Review: Research in Photography: Anna Fox & Natasha Caruana: ava publishing, 2012

Research is something I did not expect to have problems with. I spent 10 years as a research chemist and my job since then has regularly involved briefing myself (and others) on issues to a level that allows me to write an intelligent press release or article. However, what has become increasingly clear to me is that if I’m going to do something other than assemble small portfolios or batches of loosely related images then my ability to hold and mentally sort information is going to need some help.

It also became clear that I wasn’t really clear in my own mind about the range of sources available, how they might inter-relate and how they might inform my practise. Enter this book. Fox and Caruana do an excellent job of explaining – from the beginning – the value of research, the resources available and how to compile analyse and test it. It covers areas that I had not really thought about as research – such as actually taking your own photos as part of the process. This last bit has the potential to add some purpose to the projects – which at times seem almost trivial, but will probably come to life if I treat them as part of the research for the assignments.
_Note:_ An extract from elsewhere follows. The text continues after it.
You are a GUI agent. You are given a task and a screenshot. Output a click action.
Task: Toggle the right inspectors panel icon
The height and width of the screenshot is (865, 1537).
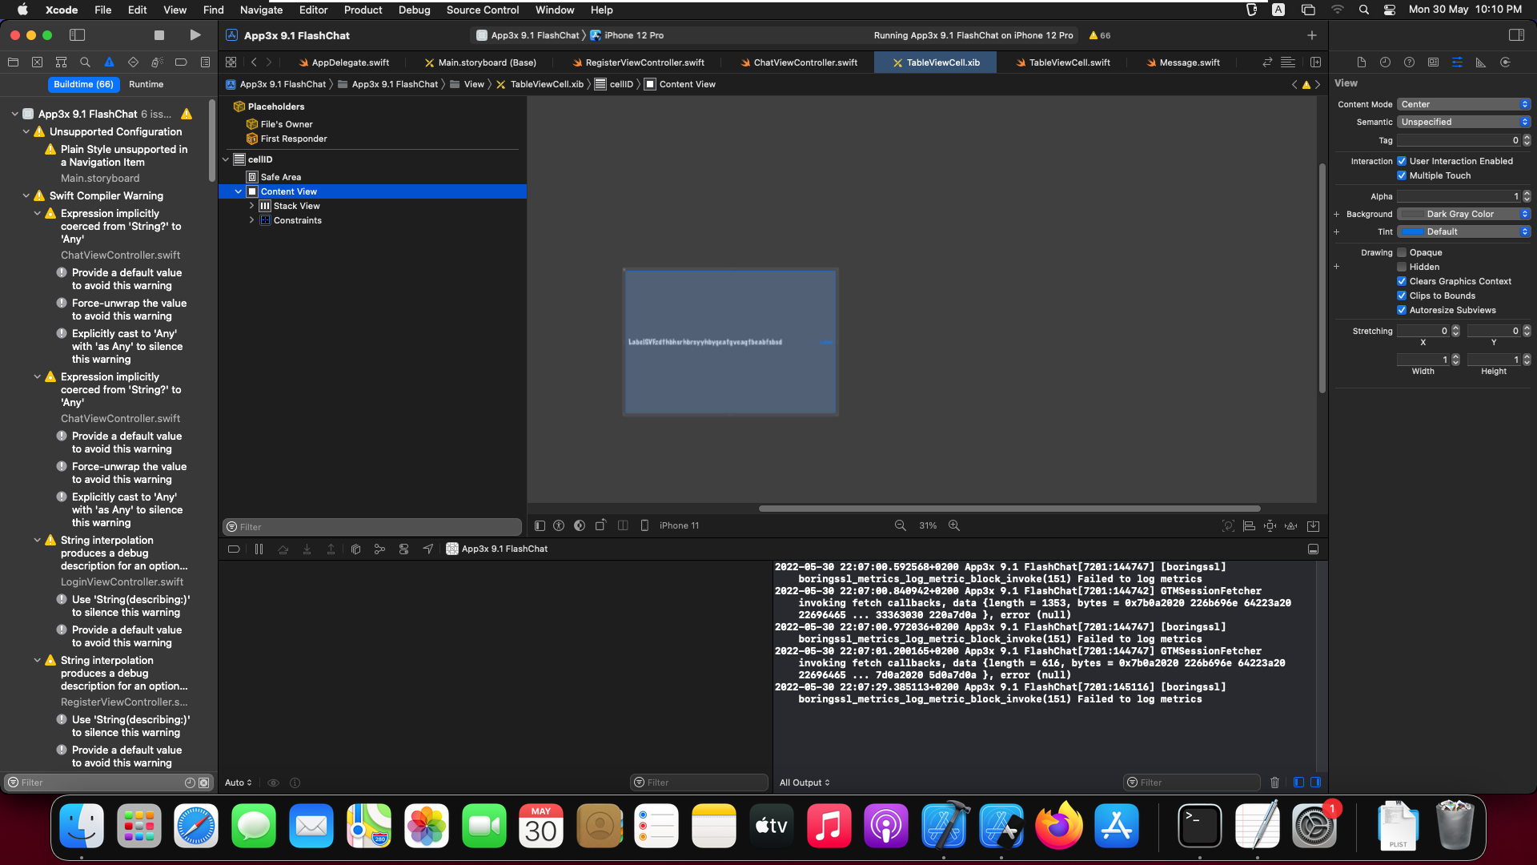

The compilation section encourages you to start your own blog – each major chapter ends with an activity to help embed the ideas in your own practise - as well as looking at more traditional ways of compiling thoughts and research material. The final two chapters – on testing the relevance of your work, and reflection and contextualising – are also areas which I hadn’t really thought about in the context of research. My only slight criticism is that at this stage they call a halt – the project is complete and the the reflection/contextualising is about presentation of the work. It seems to me that this is a circular process – and that you might well wish to use the outcome to take the project in a different direction or to a different level. In fairness some of this thinking is implicit ion the whole book – but it could perhaps be a touch more explicit.

The book is well illustrated by work from a range of photographers – not just the authors, and the chapters are also supported by short case studies and, as noted above, exercises. The first of these is about recording ideas – I’ve already tried the mind mapping (but need to update it sometimes) and I had made a reasonable start on a paper day-book, but have rather let it slip so there’s the first challenge for me. The third – in the compilation section – is about blogging, so I’ve probably got that covered off reasonably well, but I may dip into the others in the coming months to supplement the work in the course notes.

I was a little sceptical when I ordered this book, wondering if I might be wasting my money, but happily that is not the case. There is more than enough food for thought and insight here to more than justify the cost. I suspect it would be even more useful for anyone who does not have any research background and/or is returning to study after a significant break.